Debendranath Tagore (15 May 1817 – 19 January 1905) was an Indian philosopher and religious reformer, active in the Brahmo Samaj (earlier called Bhramho Sabha) ("Society of Brahma", also translated as Society of God). He joined Brahmo samaj in 1842. He was the founder in 1848 of the Brahmo religion, which today is synonymous with Brahmoism. Born in Shilaidaha, his father was the industrialist Dwarkanath Tagore; he himself had 14 children, many of whom, including Nobel-prize winning poet Rabindranath Tagore, made significant artistic or literary contributions to society.
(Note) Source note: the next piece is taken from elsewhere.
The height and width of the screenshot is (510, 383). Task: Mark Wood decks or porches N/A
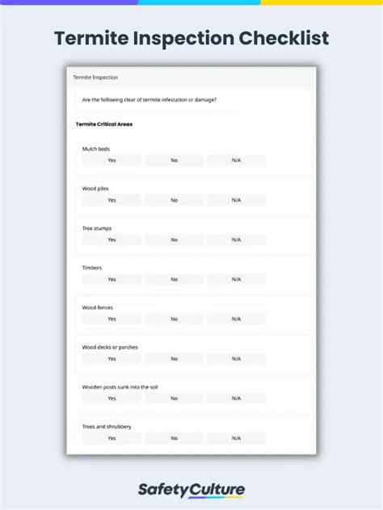pyautogui.click(x=237, y=359)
Thakur Bari (House of Tagores)
Debendranath Tagore was born to the Tagore family in Jorasanko, popularly known as Jorasanko Thakur Bari in North-western Kolkata, which was later converted into a campus of the Rabindra Bharati University. The Tagore family, with over three hundred years of history, has been one of the leading families of Calcutta, and is regarded as a key influence during the Bengal Renaissance. The family has produced several persons who have contributed substantially in the fields of business, social and religious reformation, literature, art and music.

Education and work 
Debendranath studied at home from 1823-25. In 1827, he was admitted to the Anglo Hindu College established by Raja Rammohan Roy. After studying there for some time, he started looking after his father's property and business, as well as philosophy and religion. When his grandfather died in 1838, he had a mental change. He became interested in religion and started studying various subjects including Mahabharata, Upanishads and Eastern-Western philosophy. As a result, he developed a desire for spirituality. He established the "Tattwaranjani Sabha" (1839), which was later renamed as the Tattwabodhini Sabha. At this time he published a Bengali translation of the Katha Upanishad (1840).
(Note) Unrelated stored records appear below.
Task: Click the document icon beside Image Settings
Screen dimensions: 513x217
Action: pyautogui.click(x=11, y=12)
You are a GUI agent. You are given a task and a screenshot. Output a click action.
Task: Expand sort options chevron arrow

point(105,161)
In 1842, Debendranath took charge of the Tattwabodhini Sabha and the Brahmo Samaj. The following year, the Tattwabodhini Magazine was published in his own money under the editorship of Akshay Kumar Datta. In this newspaper, the Upanishads were published with Debendranath's scholarship and Bengali translation. With the efforts of Debendranath, the public meetings were started on the Vedas. In 1844, Debendranath introduced the first method of Brahmopasana and from the following year it was used in the Brahmo Samaj. As a result of his long study of scriptures, he realized that it was not possible to lay the foundation of Brahmanism on the Upanishads alone. So from 1848 onwards, he gradually started publishing a translation of the Rig Veda in the Tattwabodhini magazine, which was published in a library called Brahmodharma (1869). In 1850, another of his books, Atmattvavidya, was published. In 1853, he was appointed secretary of the Tattwabodhini Sabha and in 1859 established the Brahma Vidyalaya.

Debendranath stopped the puja-parvanadi and introduced festivals like 'Magh Utsav', 'New Year', 'Diksha Din' etc. In 1867, he bought a large piece of land called Bhubandanga in Birbhum and established an ashram. This ashram is today's famous Santiniketan. He was also one of the founders of the Bethune Society of the Hindu Charitable Institution.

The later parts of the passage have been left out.